New Research Identifies 20-Component Indicator to Build Global Consensus Beyond GDP

Dr Ida Kubiszewski

What if, instead of measuring progress by the size of our economies, we measured it by how well people and the planet are actually doing?

A new international study has taken a big step in that direction. Researchers from University College London, Hampshire College, the European Commission’s Joint Research Centre, and the Club of Rome have uncovered common ground among hundreds of wellbeing indicators used around the world. Their work reveals that, despite differences in culture, method, and philosophy, most measures of wellbeing point to the same underlying values.

Published in Ecological Indicators as part of the EU-funded MERGE project, the study analysed 213 wellbeing frameworks currently in use globally. Using advanced semantic modelling, the team identified where these frameworks overlapped and distilled them into a simple, evidence-based model that could help the world move “beyond GDP.”

“We found that hundreds of wellbeing indicators tell the same story, and that story gives us a chance to replace, or supplement, GDP with a measure that truly reflects human and planetary wellbeing,” said Dr. Ida Kubiszewski, lead author and Associate Professor at UCL’s Institute for Global Prosperity.

The story behind the 20-component model

The team’s findings are both intuitive and groundbreaking:

  • Common ground exists. Across hundreds of indicators, from Bhutan’s Gross National Happiness to the OECD’s Better Life Index, the study found a shared conceptual backbone.

  • Twenty is the sweet spot. Adding more components increased complexity but added little new insight.

  • A consensus model emerges. The resulting 20-component indicator balances natural, human, social, and financial forms of prosperity, offering policymakers a manageable, evidence-based way to track true progress.

Why it matters now

This work arrives at a crucial moment. Across Europe, the European Commission is preparing to embed wellbeing measures into policy evaluation through its Strategic Foresight Report 2025. Globally, leaders at the UN Summit for the Future have pledged to develop new metrics of progress “beyond GDP,” and a High-Level Expert Group has been appointed to make it happen.
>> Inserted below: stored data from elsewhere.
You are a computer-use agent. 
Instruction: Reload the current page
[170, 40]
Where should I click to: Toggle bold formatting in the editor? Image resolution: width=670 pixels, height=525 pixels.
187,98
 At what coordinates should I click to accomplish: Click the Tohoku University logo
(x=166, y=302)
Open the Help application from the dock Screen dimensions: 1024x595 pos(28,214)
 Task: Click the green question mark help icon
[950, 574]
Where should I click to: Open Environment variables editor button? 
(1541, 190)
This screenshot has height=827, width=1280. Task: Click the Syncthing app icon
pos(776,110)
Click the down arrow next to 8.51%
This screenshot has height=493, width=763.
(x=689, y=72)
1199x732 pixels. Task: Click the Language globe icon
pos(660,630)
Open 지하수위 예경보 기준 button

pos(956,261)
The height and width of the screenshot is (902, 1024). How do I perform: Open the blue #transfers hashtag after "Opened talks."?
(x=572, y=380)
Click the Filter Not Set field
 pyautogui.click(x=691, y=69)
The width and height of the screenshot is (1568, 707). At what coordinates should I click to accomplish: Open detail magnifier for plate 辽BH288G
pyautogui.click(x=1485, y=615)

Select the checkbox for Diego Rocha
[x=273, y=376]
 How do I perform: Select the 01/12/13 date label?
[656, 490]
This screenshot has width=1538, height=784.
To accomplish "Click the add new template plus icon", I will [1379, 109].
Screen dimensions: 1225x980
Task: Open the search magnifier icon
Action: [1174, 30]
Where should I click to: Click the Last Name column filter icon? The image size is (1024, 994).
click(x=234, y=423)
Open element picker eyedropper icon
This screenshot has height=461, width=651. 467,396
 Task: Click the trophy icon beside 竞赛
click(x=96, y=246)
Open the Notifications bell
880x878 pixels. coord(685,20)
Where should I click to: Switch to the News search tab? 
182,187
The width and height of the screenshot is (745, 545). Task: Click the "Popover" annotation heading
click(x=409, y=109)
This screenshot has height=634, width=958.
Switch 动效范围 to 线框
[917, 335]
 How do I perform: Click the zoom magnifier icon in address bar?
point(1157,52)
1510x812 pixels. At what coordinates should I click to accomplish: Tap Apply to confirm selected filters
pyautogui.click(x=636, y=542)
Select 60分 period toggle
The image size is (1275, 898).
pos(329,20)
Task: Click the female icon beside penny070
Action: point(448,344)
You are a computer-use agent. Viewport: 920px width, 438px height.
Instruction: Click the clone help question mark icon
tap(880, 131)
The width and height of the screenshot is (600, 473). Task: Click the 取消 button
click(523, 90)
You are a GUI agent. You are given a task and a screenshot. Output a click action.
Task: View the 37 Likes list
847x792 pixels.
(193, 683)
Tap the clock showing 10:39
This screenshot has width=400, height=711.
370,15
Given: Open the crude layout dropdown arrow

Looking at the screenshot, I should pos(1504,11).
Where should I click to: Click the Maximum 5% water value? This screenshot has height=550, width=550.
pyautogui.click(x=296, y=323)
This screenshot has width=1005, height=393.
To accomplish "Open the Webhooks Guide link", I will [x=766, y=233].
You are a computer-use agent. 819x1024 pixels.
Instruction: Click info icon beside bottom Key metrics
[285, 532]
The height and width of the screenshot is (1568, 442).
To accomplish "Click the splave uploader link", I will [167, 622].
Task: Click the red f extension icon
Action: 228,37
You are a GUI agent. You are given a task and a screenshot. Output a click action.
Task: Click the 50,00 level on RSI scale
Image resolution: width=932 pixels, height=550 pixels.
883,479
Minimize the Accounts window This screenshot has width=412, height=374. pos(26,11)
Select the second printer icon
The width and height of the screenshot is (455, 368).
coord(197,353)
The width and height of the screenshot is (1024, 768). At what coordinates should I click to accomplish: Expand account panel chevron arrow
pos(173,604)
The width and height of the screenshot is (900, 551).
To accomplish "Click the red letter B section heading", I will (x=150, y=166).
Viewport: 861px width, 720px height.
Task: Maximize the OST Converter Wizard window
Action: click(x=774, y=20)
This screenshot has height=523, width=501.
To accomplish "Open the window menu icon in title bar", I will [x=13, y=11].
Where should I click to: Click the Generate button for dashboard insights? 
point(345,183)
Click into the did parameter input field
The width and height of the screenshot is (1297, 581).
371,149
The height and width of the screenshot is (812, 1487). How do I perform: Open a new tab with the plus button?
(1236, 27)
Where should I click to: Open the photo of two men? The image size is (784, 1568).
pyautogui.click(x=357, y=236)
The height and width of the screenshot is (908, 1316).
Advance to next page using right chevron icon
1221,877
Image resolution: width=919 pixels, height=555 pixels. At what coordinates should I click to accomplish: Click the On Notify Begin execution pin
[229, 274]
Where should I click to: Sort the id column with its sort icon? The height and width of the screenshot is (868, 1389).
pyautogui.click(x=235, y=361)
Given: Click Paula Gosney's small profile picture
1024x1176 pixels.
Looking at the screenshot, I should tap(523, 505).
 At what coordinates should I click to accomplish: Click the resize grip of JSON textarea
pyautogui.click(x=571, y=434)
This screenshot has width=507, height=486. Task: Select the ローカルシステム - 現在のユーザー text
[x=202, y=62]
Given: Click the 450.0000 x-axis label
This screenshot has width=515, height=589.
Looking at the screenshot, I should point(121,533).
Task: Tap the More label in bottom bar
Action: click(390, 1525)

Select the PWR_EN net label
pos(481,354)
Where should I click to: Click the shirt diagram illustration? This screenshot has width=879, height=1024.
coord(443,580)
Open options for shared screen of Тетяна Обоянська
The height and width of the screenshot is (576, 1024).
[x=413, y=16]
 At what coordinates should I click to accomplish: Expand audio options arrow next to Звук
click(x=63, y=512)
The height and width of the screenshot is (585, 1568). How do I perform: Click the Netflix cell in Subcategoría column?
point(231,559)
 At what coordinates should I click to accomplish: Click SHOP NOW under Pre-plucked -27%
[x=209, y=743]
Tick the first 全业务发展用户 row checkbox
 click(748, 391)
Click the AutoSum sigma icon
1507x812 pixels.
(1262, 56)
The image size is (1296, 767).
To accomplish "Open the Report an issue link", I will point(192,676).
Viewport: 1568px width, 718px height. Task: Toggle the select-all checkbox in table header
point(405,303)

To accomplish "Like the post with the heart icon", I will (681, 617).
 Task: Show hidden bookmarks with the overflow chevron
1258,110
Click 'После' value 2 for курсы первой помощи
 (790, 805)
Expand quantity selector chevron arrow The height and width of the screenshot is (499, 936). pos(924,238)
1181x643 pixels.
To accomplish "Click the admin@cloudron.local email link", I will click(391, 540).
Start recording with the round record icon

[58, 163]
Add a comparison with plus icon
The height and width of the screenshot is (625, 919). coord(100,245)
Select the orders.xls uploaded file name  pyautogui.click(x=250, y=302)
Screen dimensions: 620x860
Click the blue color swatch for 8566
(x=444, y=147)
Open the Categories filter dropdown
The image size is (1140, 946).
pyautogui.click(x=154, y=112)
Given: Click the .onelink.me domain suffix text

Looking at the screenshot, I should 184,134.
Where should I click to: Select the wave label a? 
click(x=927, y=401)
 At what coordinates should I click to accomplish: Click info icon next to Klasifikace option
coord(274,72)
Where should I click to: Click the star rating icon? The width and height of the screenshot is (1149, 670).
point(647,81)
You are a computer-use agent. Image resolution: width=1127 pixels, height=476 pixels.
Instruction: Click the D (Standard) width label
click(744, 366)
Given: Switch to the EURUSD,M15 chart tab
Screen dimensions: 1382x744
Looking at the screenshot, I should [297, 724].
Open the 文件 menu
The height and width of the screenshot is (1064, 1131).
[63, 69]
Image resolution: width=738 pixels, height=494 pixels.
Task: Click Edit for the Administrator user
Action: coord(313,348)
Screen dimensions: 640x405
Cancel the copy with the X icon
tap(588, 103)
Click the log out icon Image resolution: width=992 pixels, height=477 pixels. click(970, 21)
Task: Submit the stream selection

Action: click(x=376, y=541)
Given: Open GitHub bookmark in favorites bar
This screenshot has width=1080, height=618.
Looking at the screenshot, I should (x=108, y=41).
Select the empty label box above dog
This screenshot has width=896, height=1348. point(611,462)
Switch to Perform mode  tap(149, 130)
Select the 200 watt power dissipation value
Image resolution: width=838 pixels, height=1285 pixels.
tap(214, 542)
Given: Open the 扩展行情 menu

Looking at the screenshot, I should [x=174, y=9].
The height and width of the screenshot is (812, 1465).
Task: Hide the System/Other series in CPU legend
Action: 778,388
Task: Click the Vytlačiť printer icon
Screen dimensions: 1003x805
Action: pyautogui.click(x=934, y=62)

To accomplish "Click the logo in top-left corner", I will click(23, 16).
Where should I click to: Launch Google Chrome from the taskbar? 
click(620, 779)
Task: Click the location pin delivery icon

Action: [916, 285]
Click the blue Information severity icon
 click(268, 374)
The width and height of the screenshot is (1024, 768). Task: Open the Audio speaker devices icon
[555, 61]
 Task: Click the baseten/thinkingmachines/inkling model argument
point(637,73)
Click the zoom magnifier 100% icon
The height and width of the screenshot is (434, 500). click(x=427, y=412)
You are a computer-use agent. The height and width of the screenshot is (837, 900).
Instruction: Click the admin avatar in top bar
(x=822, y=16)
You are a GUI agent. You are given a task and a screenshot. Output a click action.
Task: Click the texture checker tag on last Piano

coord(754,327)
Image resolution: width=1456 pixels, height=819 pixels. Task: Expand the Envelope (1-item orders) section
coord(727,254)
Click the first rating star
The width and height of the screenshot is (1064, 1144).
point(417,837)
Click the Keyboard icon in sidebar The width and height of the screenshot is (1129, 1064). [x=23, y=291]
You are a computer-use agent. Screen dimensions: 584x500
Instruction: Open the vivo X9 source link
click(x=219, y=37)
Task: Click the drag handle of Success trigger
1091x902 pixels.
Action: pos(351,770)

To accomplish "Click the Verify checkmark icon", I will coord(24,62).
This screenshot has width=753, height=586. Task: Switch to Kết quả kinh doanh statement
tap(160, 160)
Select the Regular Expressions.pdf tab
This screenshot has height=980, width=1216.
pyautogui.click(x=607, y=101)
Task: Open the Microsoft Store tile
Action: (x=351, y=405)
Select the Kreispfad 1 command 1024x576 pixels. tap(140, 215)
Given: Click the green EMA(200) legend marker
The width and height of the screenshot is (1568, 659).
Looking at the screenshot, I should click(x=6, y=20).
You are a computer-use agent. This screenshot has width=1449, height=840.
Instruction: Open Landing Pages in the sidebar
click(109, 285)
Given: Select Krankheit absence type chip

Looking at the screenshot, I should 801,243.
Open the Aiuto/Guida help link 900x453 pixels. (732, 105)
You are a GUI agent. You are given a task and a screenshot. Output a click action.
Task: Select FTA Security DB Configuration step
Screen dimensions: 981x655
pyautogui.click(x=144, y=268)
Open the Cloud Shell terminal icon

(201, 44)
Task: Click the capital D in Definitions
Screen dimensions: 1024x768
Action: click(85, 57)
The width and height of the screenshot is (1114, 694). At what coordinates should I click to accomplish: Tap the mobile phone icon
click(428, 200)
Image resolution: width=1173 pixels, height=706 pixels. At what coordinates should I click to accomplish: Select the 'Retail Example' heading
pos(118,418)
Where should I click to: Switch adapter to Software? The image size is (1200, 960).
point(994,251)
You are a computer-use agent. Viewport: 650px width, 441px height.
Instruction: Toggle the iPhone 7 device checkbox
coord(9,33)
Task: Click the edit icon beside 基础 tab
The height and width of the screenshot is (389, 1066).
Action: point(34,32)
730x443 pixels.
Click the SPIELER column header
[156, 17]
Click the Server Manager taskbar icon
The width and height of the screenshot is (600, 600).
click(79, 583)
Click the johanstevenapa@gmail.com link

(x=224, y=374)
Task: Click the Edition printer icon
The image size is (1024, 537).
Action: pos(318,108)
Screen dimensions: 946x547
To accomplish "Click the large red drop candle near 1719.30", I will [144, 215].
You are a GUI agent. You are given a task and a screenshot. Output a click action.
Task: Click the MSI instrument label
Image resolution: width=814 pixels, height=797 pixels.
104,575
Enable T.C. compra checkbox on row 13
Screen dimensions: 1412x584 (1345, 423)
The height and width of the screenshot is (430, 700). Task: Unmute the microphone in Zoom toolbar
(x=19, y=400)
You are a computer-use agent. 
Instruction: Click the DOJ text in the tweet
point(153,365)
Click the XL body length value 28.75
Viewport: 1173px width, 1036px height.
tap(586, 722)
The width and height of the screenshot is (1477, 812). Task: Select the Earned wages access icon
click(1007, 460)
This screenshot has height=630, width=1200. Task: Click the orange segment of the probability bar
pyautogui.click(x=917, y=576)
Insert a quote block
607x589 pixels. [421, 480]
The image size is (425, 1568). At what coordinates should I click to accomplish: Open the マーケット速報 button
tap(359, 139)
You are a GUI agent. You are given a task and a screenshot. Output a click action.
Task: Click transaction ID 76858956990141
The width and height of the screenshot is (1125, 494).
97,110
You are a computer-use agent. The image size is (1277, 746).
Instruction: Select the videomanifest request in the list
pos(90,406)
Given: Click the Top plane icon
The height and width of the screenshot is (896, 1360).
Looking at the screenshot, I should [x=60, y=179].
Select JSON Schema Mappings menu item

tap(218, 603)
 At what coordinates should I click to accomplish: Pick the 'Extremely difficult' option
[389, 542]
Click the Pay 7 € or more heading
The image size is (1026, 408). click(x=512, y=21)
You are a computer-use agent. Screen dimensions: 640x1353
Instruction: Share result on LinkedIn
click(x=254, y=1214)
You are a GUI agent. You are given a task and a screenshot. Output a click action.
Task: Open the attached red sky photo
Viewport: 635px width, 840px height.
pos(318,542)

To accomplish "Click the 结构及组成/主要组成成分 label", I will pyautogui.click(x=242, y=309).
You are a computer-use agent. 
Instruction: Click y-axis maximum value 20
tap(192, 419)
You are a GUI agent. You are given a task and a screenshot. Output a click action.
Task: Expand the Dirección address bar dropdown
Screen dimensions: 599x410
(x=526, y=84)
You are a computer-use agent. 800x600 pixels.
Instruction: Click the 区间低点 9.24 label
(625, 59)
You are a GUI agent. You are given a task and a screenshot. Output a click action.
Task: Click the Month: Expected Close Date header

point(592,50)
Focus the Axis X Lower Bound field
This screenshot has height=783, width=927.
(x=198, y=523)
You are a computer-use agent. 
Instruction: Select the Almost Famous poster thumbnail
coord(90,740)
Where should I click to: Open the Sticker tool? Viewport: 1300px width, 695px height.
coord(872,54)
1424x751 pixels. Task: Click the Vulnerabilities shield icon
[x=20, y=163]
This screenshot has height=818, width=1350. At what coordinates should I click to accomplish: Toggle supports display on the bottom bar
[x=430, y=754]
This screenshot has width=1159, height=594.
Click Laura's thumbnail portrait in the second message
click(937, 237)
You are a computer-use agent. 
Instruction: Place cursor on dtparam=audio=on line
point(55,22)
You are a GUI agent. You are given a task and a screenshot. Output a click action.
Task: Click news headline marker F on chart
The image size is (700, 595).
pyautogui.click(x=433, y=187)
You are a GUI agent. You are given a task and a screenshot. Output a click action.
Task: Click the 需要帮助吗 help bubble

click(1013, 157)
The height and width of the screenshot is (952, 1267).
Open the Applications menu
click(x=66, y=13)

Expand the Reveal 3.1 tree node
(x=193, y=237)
The 20-component model provides exactly the kind of consensus framework that could turn those political commitments into practical tools. By synthesising what the world already agrees on, it could help governments, institutions, and civil society finally align around a shared vision of prosperity that values people and planet alike.

MERGE and the movement beyond GDP

This research is a part of MERGE, a Horizon Europe-funded project that brings together 16 partners across research, policy, and civil society. MERGE’s mission is to integrate wellbeing, inclusion, and sustainability indicators into the heart of governance, helping decision-makers design policies that serve both people and the planet.

The study’s approach, which combines semantic analysis, policy relevance, and practical simplicity, offers a hopeful path forward in the long-running “beyond GDP” debate. Instead of competing indices and fragmented dashboards, we might finally have the foundations of a shared, global measure of what really matters.

Read the full story

Building consensus on societal wellbeing: a semantic synthesis of indicators to move beyond GDP in Ecological Indicators (open access)

About the Author

Dr. Ida Kubiszewski is an Associate Professor at the Institute for Global Prosperity University College London, where she is Co-lead of the MSc on Prosperity, People and Planet.